#### Work request
Exactly the lines from the line with "At what coordinates" through the final line of the records below, both ends included, are to be set down. Do not include pictures.

#### Entries supplied
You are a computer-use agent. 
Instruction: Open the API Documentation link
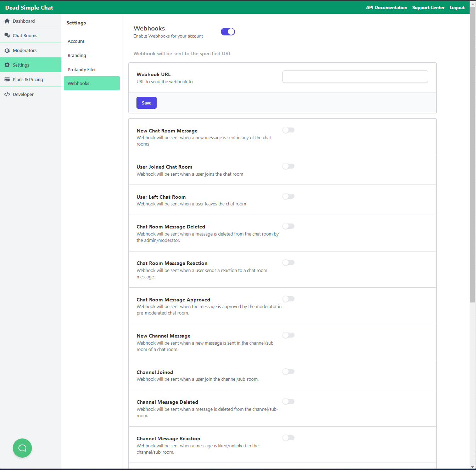click(387, 7)
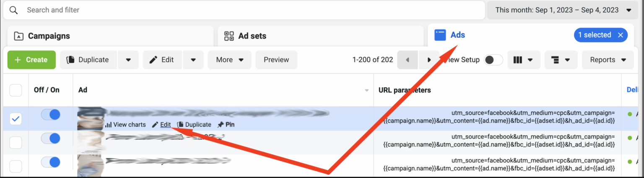Open the breakdown icon menu

(561, 60)
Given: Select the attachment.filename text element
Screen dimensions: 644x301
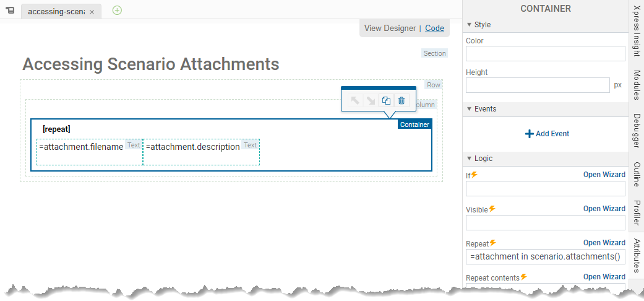Looking at the screenshot, I should point(81,147).
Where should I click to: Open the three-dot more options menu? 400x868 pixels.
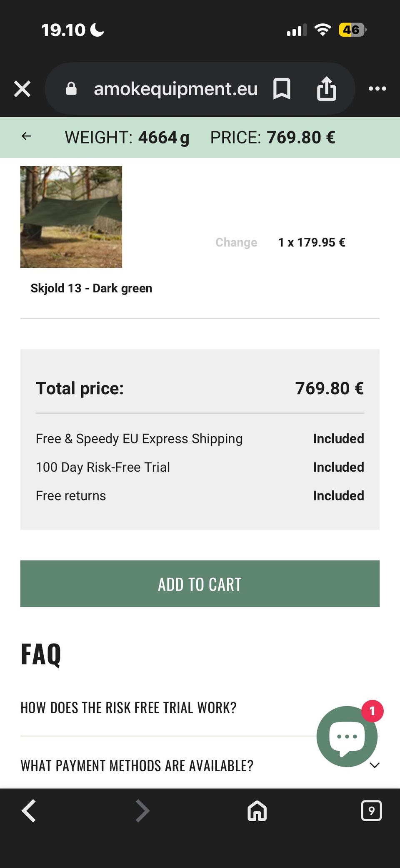pos(377,89)
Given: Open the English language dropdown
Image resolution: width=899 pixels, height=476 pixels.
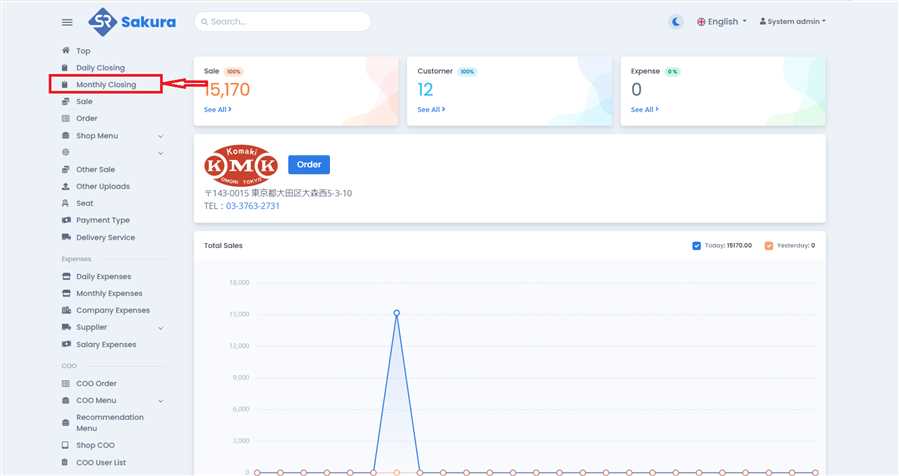Looking at the screenshot, I should (722, 21).
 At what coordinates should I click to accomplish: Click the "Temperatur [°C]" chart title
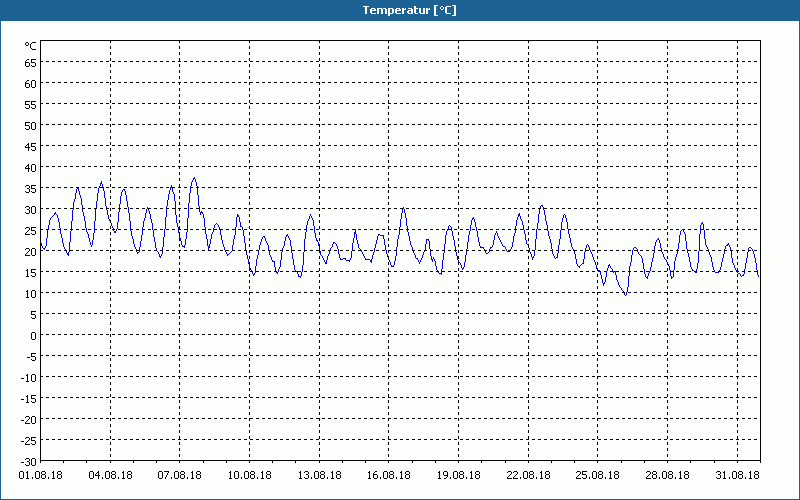click(409, 10)
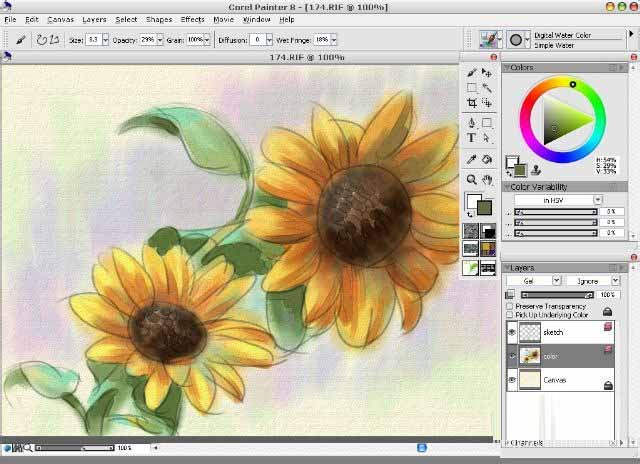Viewport: 640px width, 464px height.
Task: Pick the Eyedropper tool
Action: pos(472,159)
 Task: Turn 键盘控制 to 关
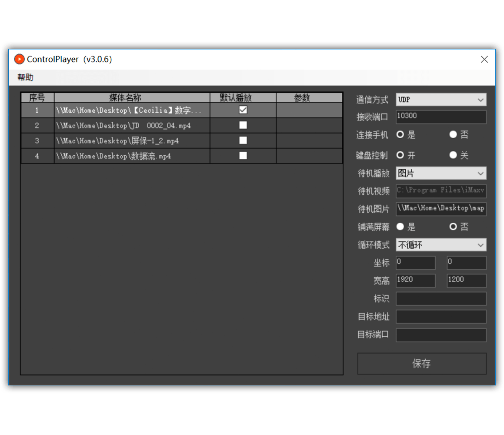tap(453, 155)
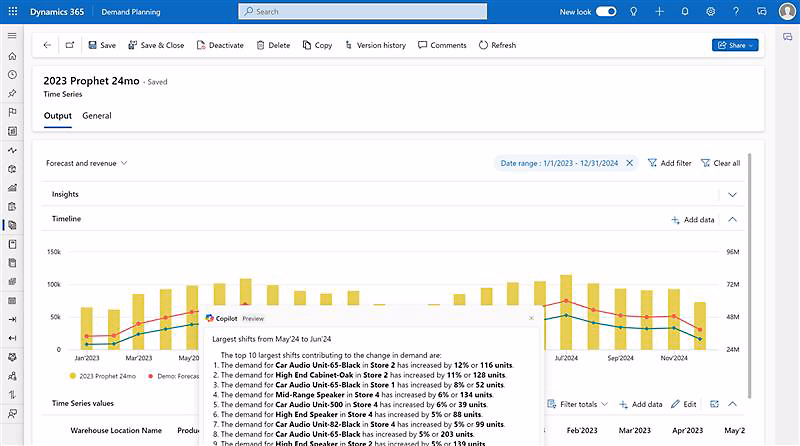Expand the Insights section chevron
Image resolution: width=800 pixels, height=446 pixels.
pos(732,195)
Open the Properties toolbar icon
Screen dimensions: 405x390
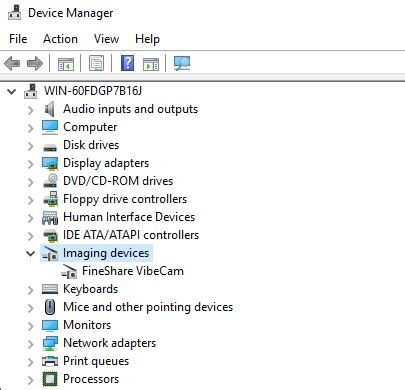tap(96, 63)
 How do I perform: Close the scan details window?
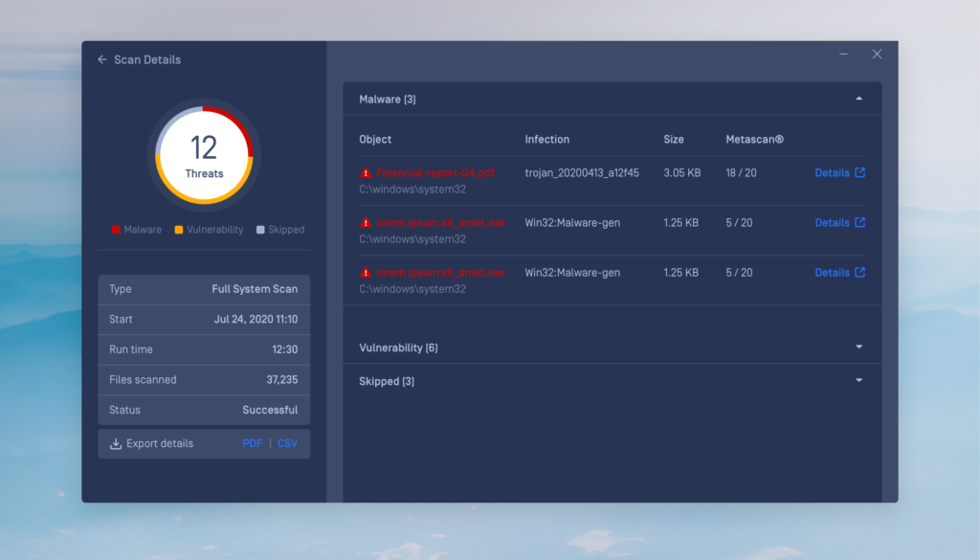pyautogui.click(x=877, y=55)
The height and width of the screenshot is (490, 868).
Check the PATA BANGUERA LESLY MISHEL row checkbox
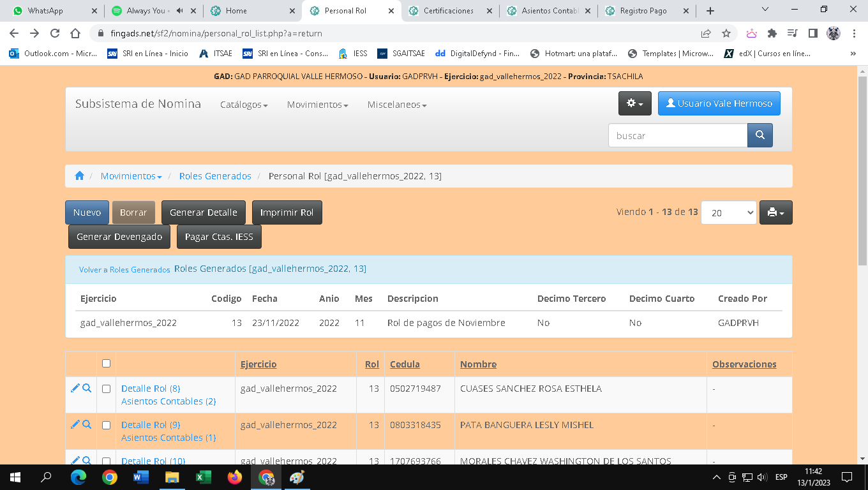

#### Exercise result
 At what coordinates should I click to accomplish: Click the "Temperatur [°C]" chart title
click(409, 10)
Viewport: 640px width, 464px height.
Task: Pick the Eyedropper tool
Action: pos(472,159)
 Task: Turn 键盘控制 to 关
tap(453, 155)
Expand the Insights section chevron
Image resolution: width=800 pixels, height=446 pixels.
pos(732,195)
Open the Properties toolbar icon
Screen dimensions: 405x390
tap(96, 63)
 How do I perform: Close the scan details window?
pyautogui.click(x=877, y=55)
The height and width of the screenshot is (490, 868).
Check the PATA BANGUERA LESLY MISHEL row checkbox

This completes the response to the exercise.